Le défi de la collaboration africaine 

Si l’étude internationale de l’EKFC affirme un bel ancrage liégeois, elle peut surtout se targuer d’une collaboration exceptionnelle avec la République Démocratique du Congo et la Côte d’Ivoire, grâce au concours du Pr. Justine B. Bukabau (Université de Kinshasa, en partie formée au Service de Néphrologie du CHU de Liège) et du Dr Éric Yayo (Université d’Abidjan, ancien doctorant de l’ULiège), respectivement néphrologue et pharmacien biologiste. Plus de 500 prélèvements ont ainsi pu être réalisés dans les deux pays d’Afrique subsaharienne, avant d’être rapatriés pour être analysés à Liège dans le laboratoire du Pr. Cavalier. Ces précieuses données diagnostiques noires africaines ont ainsi pu s’ajouter aux milliers de données blanches européennes, noires européennes et blanches américaines, garantissant la fiabilité de la nouvelle formule d’estimation de la fonction rénale auprès de ces différentes populations.  

 

Message aux médecins traitants

Si la nouvelle formule EKFC-cystatine-C est sans doute appelée à s’imposer largement en clinique, elle intègre déjà les nouveaux protocoles en Néphrologie au CHU de Liège, tandis que l’hôpital universitaire de Gand envisage d’emprunter la même voie. « À ce stade le dosage de cystatine-C n’est pas encore remboursée en Belgique chez le patient lambda », précise le Pr. Delanaye, « restant pour l’heure réservée à certains patients pédiatriques ou transplantés par exemple ».

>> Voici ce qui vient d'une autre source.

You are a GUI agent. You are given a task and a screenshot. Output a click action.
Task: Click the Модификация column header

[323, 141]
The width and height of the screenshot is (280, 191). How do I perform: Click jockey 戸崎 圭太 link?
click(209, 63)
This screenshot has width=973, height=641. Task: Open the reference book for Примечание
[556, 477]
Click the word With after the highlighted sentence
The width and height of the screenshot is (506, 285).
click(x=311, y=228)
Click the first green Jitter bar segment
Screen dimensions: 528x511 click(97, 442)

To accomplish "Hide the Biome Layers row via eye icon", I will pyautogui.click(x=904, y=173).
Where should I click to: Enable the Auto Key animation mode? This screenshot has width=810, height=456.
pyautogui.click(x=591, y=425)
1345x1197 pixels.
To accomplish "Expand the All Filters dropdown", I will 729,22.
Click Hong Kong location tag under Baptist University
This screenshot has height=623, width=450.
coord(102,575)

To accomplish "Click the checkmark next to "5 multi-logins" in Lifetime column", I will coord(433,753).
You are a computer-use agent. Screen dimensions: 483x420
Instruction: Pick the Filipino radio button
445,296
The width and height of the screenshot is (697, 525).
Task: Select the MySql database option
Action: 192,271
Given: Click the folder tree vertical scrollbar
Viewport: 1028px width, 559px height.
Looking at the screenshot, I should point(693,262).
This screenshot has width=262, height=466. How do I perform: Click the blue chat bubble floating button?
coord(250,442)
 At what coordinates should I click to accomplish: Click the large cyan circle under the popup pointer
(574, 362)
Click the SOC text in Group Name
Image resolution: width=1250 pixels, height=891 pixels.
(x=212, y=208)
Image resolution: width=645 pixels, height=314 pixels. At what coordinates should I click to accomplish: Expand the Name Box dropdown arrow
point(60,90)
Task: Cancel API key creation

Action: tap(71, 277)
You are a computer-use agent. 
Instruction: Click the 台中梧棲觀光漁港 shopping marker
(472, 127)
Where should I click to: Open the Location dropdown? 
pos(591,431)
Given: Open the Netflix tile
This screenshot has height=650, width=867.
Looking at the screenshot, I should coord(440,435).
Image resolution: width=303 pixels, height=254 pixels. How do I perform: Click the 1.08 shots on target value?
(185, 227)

Le Pr. Cavalier veut croire que ses indications sont vouées à s’élargir rapidement. Mais en attendant, il s’agit pour lui de recourir de préférence à la formule EKFC-créatinine (2021), plus adaptée à nos populations que l’équation américaine du CKD-EPI. Pour les deux chercheurs, la prochaine étape sera « d’étudier les données pédiatriques, pour permettre aux laboratoires de  proposer une formule « automatique » et fiable pour les enfants ».